#### 課題内容 1:
以下のリーダーと追随者についての文章から、「私はバカなことばかり書いているが、多くの人に考えてほしいと願っている。」を含む箇所を起点とし、「シップ過剰も困りものですが。」までの部分をそのまま再掲してください。

目的を理解し、そのための最善策であると納得しないとよき追随者にはなれない。
選挙のたびごとに、耳障りのいいキャッチフレーズに騙されてばかりいる方は、良き追随者にはなれないのだ。
自分も嫌だ、他人も徳にならない、でも全体を考えればこれを選択するのが最善あるいは最少悪の選択であると理解できる人を市民というのではないか?
観念的、感情的に正義派ぶることは一人前の大人ではない。

man1.gif

今の日本には、
指導者も追随者もいないのではないか?


私はバカなことばかり書いているが、多くの人に考えてほしいと願っている。
そして考える追随者になって欲しいと念じているのだが・・





WPP様からお便りを頂きました。(2004.06.24)
リーダーについて
最近の日本をみると、アメリカと比べ、日本にはボスはいるけどリーダーがいないのがよく分かります。日本でリーダーの定義が甘いかと思います。暴走族や政治家の派閥の長、ワンマン社長はボスで、リーダーと言うのは少し変な使い方と思います。
アメリカは子供の時からリーダーシップを身に着けるよう教育をしています。一流大学では学業だけでなく、リーダーシップがあるかどうかも合格にとても影響します。これは学校だけでなくビジネスでも政治でもすべてに要求されます。軍隊では特にリーダーシップがないとみなされると司令官でも即クビになります。米軍のイラク人虐待問題では司令官のリーダーシップに問題があるとされています。

どうも最近、このリーダー、リーダーシップ不在が日本には目立つように思います。小学校のイジメやN,M自動車、銀行、政治、外交等どれをとってみてもリーダーシップ欠如が原因と思います。どこかの国のようにリーダーシップ過剰も困りものですが。

WPP様、ご指導ありがとうございます。
現実の社会では職階と権力と実務能力と指導力・管理能力などがごちゃまぜになっているのではないでしょうか?

#### データエントリ:

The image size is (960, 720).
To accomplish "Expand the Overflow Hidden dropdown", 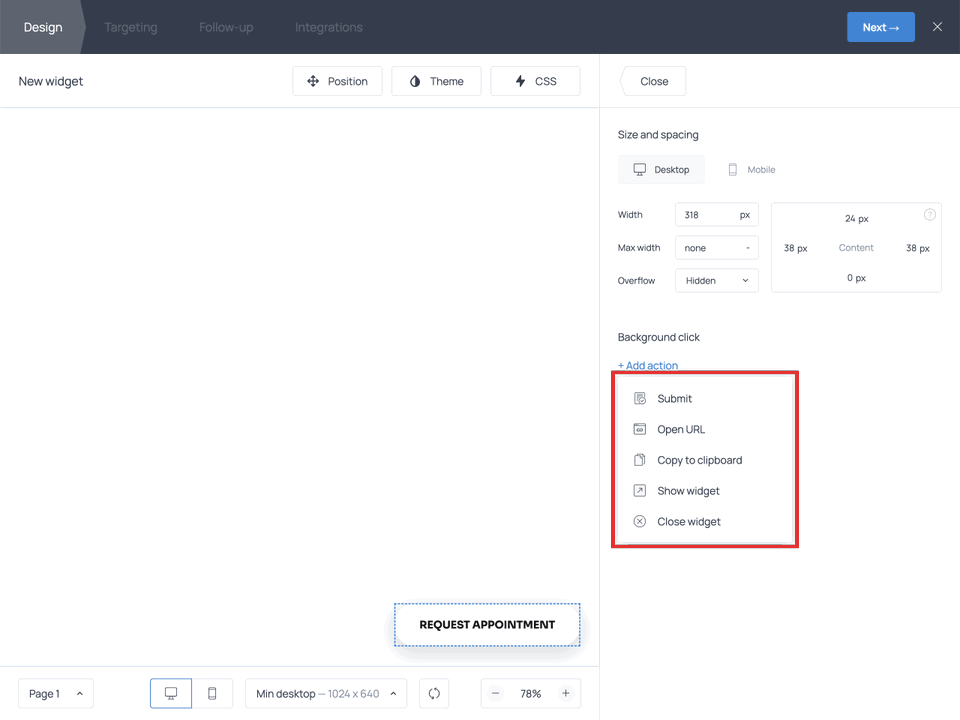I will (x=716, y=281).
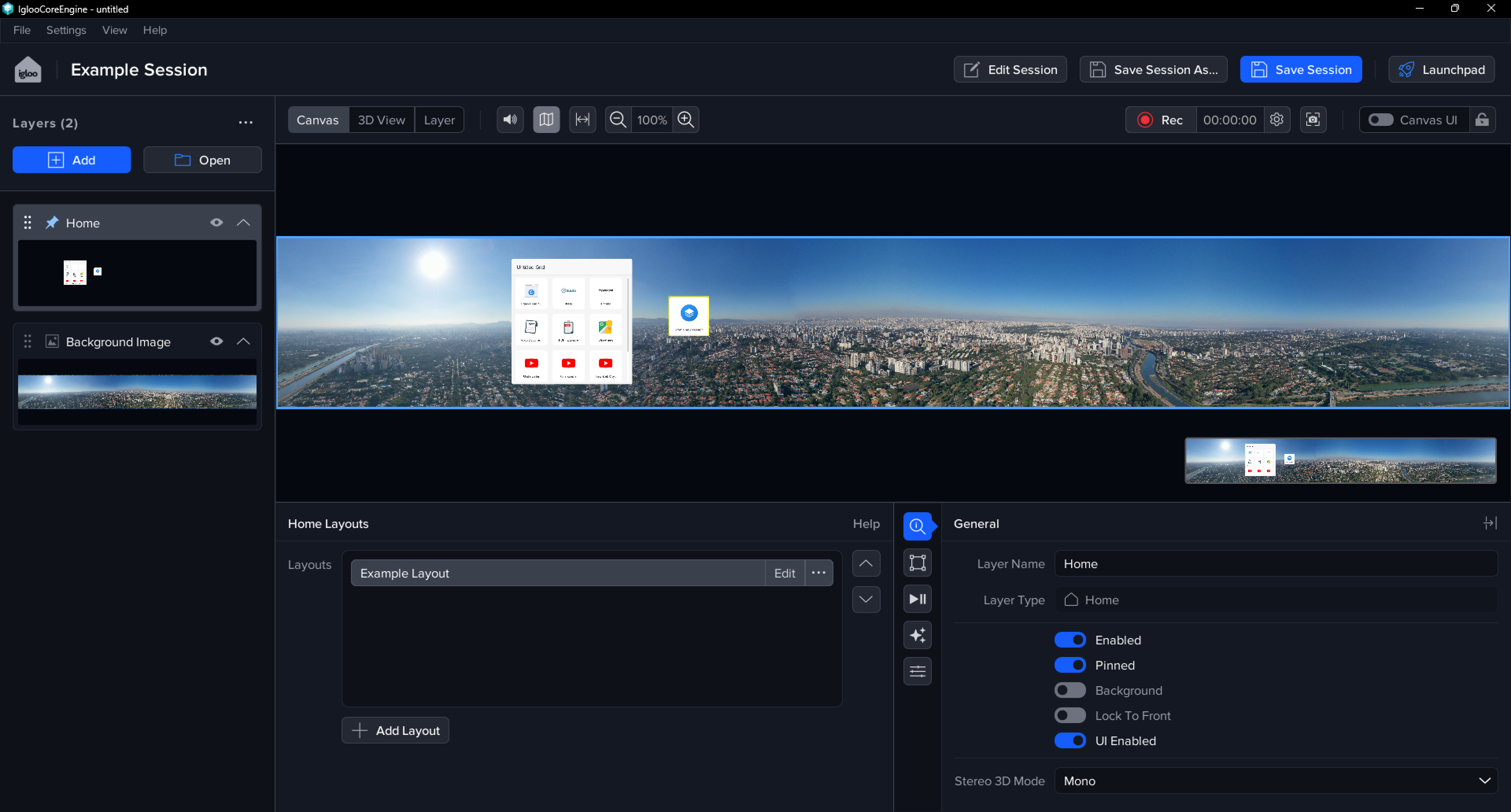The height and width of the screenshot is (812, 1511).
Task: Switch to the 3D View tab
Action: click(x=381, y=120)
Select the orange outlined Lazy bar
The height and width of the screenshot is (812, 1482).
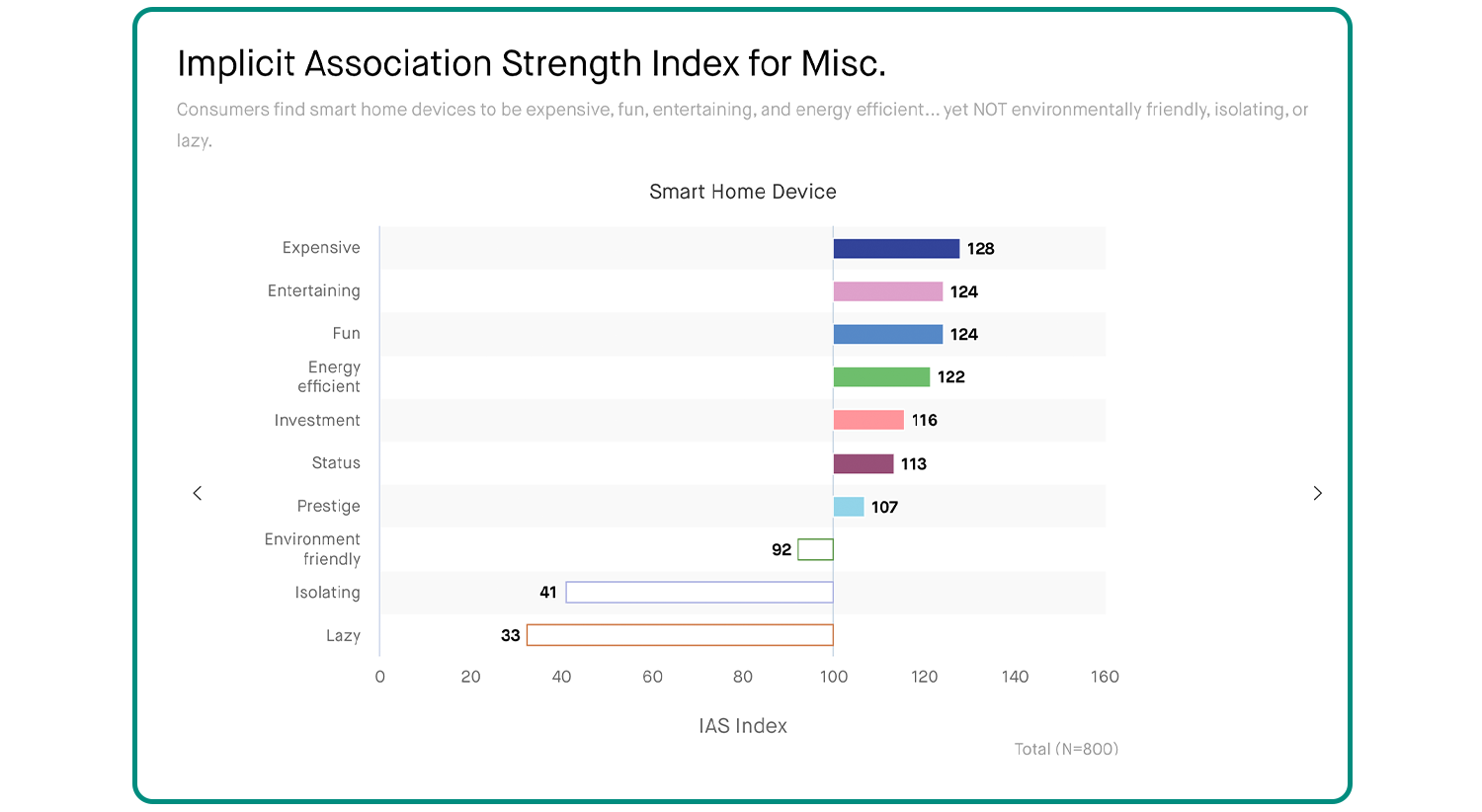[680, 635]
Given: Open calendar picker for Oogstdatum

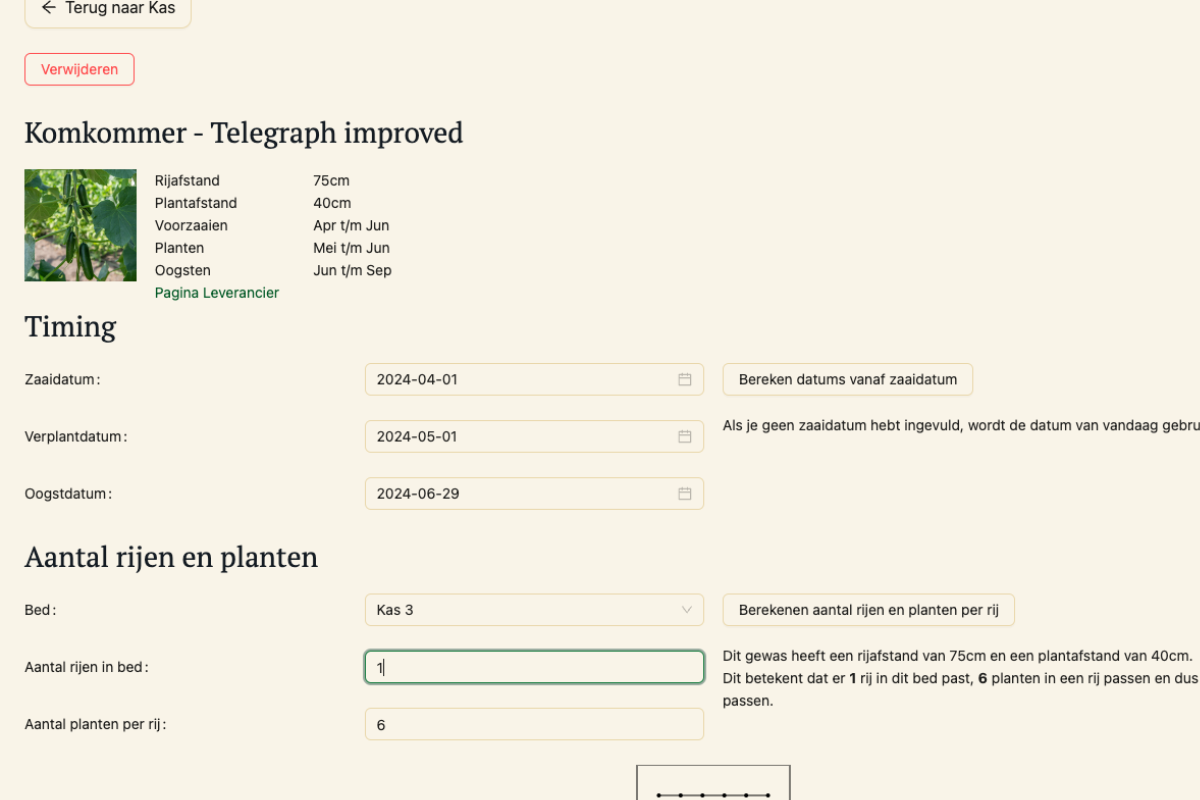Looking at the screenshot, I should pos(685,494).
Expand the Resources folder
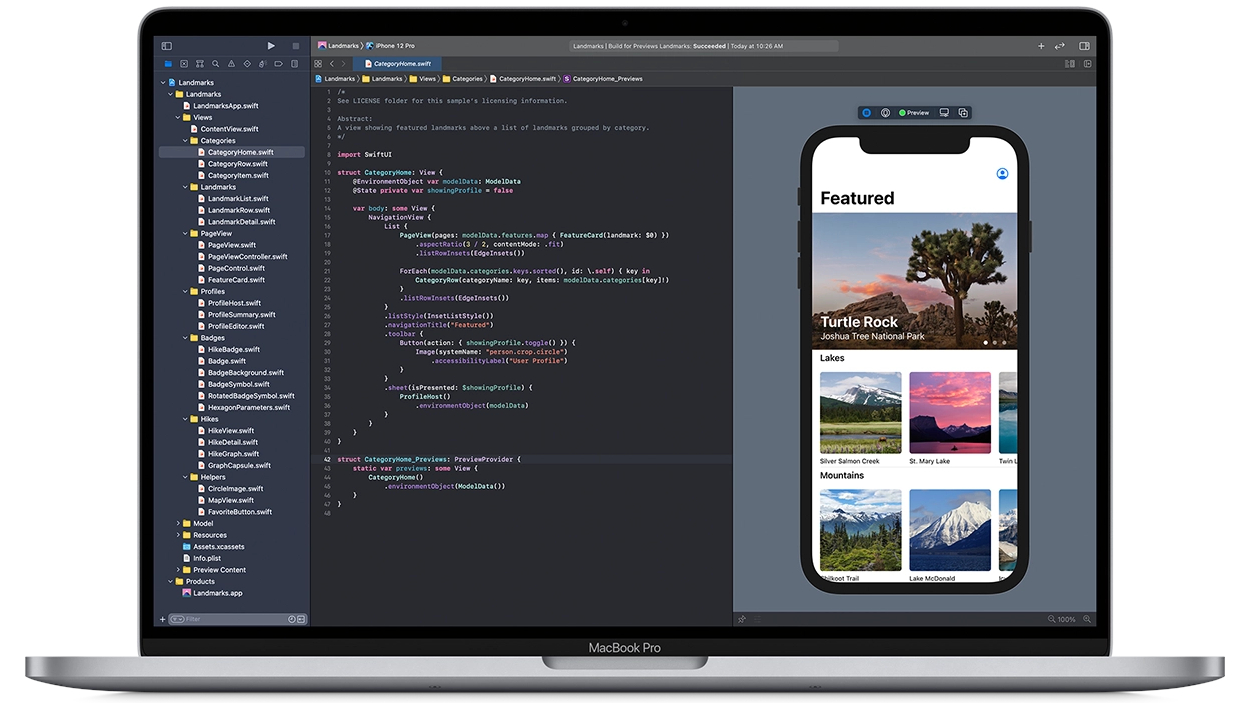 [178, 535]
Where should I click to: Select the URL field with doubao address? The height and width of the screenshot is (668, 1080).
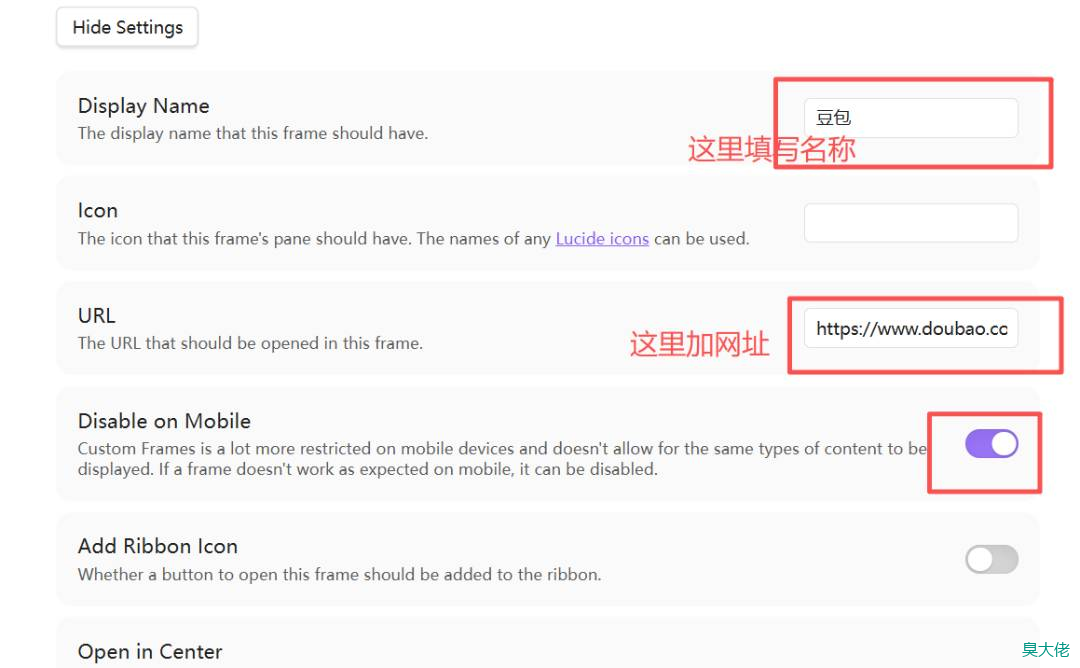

#### 課題内容 2:
上記のエントリについて、「Given: Open calendar picker for Oogstdatum」を含む行から始め、エントリの最終行で終えるまでの範囲を一字一句違えずに書き写してください。画像は回答に含めないでください。

#### 正解出力 1:
私はバカなことばかり書いているが、多くの人に考えてほしいと願っている。
そして考える追随者になって欲しいと念じているのだが・・





WPP様からお便りを頂きました。(2004.06.24)
リーダーについて
最近の日本をみると、アメリカと比べ、日本にはボスはいるけどリーダーがいないのがよく分かります。日本でリーダーの定義が甘いかと思います。暴走族や政治家の派閥の長、ワンマン社長はボスで、リーダーと言うのは少し変な使い方と思います。
アメリカは子供の時からリーダーシップを身に着けるよう教育をしています。一流大学では学業だけでなく、リーダーシップがあるかどうかも合格にとても影響します。これは学校だけでなくビジネスでも政治でもすべてに要求されます。軍隊では特にリーダーシップがないとみなされると司令官でも即クビになります。米軍のイラク人虐待問題では司令官のリーダーシップに問題があるとされています。

どうも最近、このリーダー、リーダーシップ不在が日本には目立つように思います。小学校のイジメやN,M自動車、銀行、政治、外交等どれをとってみてもリーダーシップ欠如が原因と思います。どこかの国のようにリーダーシップ過剰も困りものですが。

#### 正解出力 2:
Given: Open calendar picker for Oogstdatum

Looking at the screenshot, I should pos(685,494).
Expand the Resources folder
 [178, 535]
Where should I click to: Select the URL field with doubao address? The height and width of the screenshot is (668, 1080).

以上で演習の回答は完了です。